Verkehrsrecht -

Nutzungsausfallentschädigung trotz Ersatzfahrzeugs

Kann für die Beschädigung eines Motorrads einer Luxusmarke eine Nutzungsausfallentschädigung geltend gemacht werden, obwohl ein (Ersatz-)PKW zur Nutzung zur Verfügung stand?

Nach Ansicht des OLG Düsseldorf ist dies durchaus möglich.

Dem Rechstreit lag ein Verkehrsunfall zugrunde, bei dem das Motorrad des Klägers, eine Harley Davidson Electra-Glide FLHTI, beschädigt worden ist. Die Haftung war zwischen den Parteien unstreitig. Das Motorrad befand sich für einen Zeitraum von 78 Tagen in einer Reparaturwerkstatt, weil nach der Behauptung des Klägers ein Ersatzteil vorher nicht zu beschaffen war. Für diesen Zeitraum machte der Kläger einen Nutzungsausfall in Höhe eines Tagessatzes von 66 €, insgesamt 5.148 € geltend. Dem Kläger stand für den Reparaturzeitraum ein weiteres Fahrzeug (PKW) zur Verfügung. Seine Ehefrau verfügt ebenfalls über einen privaten PKW und ein weiteres Motorrad.


Der Kläger nutzte das ganzjährig angemeldete Motorrad nicht nur für reine Freizeitfahrten, sondern – abhängig von der Witterungslage – auch als alltägliches Transportmittel für Fahrten zum Arbeitsplatz.


Das Landgericht hat die Klage bezogen auf den Nutzungsausfall abgewiesen. Nach Ansicht des Gerichts lag keine fühlbare vermögenserhebliche Entbehrung vor, weil der Kläger auf seinen PKW zurückgreifen konnte. Sinn und Zweck des Nutzungsausfallschadenersatzanspruchs sei es, den Geschädigten für die Einschränkung seiner Bewegungsfreiheit zu entschädigen. Eine solche Einschränkung habe hier aber wegen des dem Kläger zur Verfügung stehenden PKW nicht vorgelegen. Dem Kläger sei allenfalls der "Fahrspaß" mit dem Motorrad entgangen, was aber keine fühlbare vermögensrechtliche Entbehrung darstelle.

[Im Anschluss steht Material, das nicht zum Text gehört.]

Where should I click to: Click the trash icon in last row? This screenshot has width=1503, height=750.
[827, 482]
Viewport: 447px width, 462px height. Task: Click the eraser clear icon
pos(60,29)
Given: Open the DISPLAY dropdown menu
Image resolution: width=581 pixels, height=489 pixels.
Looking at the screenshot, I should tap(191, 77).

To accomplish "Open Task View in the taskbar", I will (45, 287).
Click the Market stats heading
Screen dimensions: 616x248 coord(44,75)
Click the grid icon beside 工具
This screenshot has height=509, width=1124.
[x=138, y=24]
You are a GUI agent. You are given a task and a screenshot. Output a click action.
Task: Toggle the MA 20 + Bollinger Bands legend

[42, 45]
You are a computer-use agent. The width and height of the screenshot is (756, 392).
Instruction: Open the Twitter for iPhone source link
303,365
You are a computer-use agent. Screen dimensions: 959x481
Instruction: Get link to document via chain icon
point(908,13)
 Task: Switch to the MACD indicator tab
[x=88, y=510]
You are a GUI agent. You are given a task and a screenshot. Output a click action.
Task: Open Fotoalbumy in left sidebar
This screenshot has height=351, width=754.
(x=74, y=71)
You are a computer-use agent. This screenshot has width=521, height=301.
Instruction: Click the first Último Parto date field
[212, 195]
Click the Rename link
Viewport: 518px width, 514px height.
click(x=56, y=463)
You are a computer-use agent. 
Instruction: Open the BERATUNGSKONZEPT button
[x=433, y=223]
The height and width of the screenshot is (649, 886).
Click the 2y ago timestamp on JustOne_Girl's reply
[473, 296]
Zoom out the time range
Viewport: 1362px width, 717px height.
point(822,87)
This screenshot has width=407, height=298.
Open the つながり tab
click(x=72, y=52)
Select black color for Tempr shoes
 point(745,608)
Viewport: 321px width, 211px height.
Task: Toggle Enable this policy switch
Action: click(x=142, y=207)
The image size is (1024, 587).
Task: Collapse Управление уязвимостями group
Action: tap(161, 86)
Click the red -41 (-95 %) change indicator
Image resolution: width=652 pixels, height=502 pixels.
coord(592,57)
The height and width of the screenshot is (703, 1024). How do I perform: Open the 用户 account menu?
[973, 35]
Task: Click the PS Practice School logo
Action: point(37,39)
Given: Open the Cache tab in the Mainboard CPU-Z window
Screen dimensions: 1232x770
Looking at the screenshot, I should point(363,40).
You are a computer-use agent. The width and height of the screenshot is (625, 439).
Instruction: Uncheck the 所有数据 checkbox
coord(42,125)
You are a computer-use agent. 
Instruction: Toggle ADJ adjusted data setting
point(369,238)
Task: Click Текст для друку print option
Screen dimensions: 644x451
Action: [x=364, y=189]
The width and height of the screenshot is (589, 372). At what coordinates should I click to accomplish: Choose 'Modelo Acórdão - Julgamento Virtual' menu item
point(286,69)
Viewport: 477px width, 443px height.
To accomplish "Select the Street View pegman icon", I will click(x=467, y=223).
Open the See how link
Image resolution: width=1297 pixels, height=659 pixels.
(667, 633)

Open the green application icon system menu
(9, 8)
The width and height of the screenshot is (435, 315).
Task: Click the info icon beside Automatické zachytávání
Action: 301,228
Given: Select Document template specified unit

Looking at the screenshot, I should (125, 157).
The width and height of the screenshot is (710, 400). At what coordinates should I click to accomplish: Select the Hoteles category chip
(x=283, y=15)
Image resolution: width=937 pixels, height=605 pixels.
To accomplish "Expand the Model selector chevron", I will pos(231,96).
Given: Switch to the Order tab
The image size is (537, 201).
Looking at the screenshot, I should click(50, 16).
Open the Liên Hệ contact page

Das OLG hat sich dieser Ansicht nicht angeschlossen. Das Berufungsgericht nahm lediglich unter dem Gesichtspunkt der Schadenminderungspflicht eine Kürzung des Nutzungsausfalls vor.


Nach ständiger Rechtsprechung kann der Geschädigte im Falle der Beschädigung eines privat genutzten Kraftfahrzeugs beim Verlust der Gebrauchsmöglichkeit eine entsprechende Nutzungsausfallentschädigung verlangen. Dies gilt auch dann, wenn er keine besonderen Aufwendungen zur Überbrückung der ausgefallenen Nutzungsmöglichkeiten wie insbesondere Mietwagenkosten getätigt hat. Eine abstrakte Nutzungsausfallentschädigung ist zwar mangels einer fühlbaren vermögenserheblichen Entbehrung zu versagen, wenn der Geschädigte ein ihm zur Verfügung stehendes zweites Fahrzeug zur Verfügung hat, dessen Nutzung ihm zumutbar ist. Voraussetzung dafür ist allerdings, dass das Zweitfahrzeug den spezifischen Gebrauchsvorteil der beschädigten Sache ersetzt. Nur dann ist dem Geschädigten kein spürbarer Vermögensnachteil durch den Verlust der Nutzungsmöglichkeit der beschädigten Sache entstanden.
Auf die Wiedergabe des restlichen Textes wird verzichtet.